### Instructions for the task
Tell me how many lines in the data include "will", and keep the reply to that number.

### Data excerpts
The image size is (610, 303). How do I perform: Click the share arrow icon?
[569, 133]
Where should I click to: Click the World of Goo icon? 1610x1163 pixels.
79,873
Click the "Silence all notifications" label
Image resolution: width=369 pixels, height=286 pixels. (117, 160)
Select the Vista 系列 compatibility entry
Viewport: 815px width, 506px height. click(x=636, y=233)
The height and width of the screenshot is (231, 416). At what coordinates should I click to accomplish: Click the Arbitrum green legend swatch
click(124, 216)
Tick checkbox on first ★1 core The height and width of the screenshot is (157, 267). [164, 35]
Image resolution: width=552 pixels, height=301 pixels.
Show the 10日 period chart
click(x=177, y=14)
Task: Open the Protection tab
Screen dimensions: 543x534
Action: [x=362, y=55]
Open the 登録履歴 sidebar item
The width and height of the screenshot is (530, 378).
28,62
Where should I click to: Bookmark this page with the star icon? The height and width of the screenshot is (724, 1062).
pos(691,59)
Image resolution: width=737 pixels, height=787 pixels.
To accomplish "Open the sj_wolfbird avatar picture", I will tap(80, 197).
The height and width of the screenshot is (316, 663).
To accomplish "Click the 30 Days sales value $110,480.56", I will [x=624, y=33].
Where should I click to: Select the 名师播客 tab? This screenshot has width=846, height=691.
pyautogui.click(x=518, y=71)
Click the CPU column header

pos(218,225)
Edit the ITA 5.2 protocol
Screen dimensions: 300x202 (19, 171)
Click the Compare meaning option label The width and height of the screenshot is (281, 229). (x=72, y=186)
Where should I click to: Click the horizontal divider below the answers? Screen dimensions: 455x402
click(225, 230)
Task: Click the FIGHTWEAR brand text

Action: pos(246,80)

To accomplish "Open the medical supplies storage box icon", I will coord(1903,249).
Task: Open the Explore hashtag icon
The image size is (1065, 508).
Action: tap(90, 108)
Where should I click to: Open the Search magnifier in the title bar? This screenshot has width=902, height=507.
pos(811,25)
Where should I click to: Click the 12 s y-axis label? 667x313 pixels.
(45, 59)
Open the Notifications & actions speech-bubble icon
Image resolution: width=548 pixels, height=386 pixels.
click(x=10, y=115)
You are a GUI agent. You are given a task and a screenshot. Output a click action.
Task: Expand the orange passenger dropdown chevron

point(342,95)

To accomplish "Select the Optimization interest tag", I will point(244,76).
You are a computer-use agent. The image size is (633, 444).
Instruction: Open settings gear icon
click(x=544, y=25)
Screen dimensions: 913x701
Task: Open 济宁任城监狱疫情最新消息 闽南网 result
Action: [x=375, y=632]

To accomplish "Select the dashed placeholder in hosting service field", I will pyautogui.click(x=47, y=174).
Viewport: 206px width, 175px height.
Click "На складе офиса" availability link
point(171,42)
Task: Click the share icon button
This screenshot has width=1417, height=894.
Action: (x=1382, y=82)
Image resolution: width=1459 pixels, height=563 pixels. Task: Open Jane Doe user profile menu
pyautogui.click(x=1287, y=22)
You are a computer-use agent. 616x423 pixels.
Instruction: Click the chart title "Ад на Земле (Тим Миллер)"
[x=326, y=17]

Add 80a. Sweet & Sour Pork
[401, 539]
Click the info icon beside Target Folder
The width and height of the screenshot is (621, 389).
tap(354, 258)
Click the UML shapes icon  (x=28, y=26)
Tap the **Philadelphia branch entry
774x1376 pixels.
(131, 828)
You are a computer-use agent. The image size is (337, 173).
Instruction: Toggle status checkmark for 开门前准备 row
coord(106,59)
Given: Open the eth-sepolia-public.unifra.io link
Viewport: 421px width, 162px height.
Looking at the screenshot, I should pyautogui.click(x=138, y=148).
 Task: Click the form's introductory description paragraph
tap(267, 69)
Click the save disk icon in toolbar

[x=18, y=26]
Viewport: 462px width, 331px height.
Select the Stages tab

### Task answer
5